By Izzy Attai
Optimal performance requires the proper combination of physical ability, emotional focus and nutrition/conditioning. For example, without physical ability, no amount of nutrition will generate a winning athlete; however the opposite is also true – a poorly fueled athlete who spends hours and hours training will “bonk” and underperform equally talented peers. We see this all of the time in the athletic world – from the community level to the world’s elite – proper nutrition and hydration can and does make a big difference between success and failure.
Many (if not most) coaches, athletic directors and parents tend to focus all of their time and attention on physical training and skills development, while practically ignoring nutrition. This is the basis of my position that nutrition is THE MISSING LINK to optimal sports performance.
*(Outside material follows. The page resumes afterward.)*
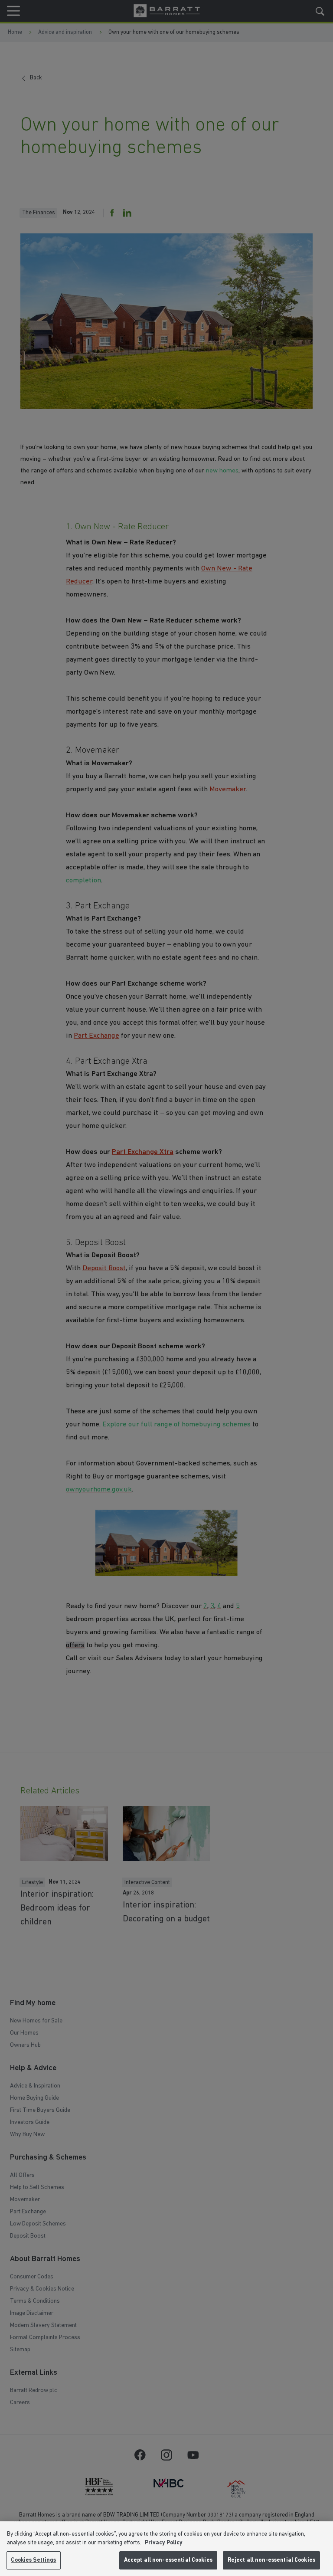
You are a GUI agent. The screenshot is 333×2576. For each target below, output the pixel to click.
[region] (166, 2548)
A finely tuned athlete will underperform when feeling run down, not energized, and just “not up to it.” His or her performance will be inconsistent from day to day (up one day, down the next for no apparent reason), deteriorate in a competitive setting (sometimes called “bonking” or running out of gas), or just lose momentum of that “edge” when it matters most.
Don’t just take my word for it. Evidence is everywhere. As but one example, in a recent discussion with Dean Stiles, Assistant Coach for the renowned University of Oregon baseball program, he explained why the University of Oregon devotes so many resources to nutrition and supplementation. He said,
“We’ve seen the difference in performance when our athletes are well fueled and hydrated before, during, and after games. They are not bonking. Athletes couldn’t get the health benefits, achieve needed weight gain or loss without proper nutrition and supplementation. ”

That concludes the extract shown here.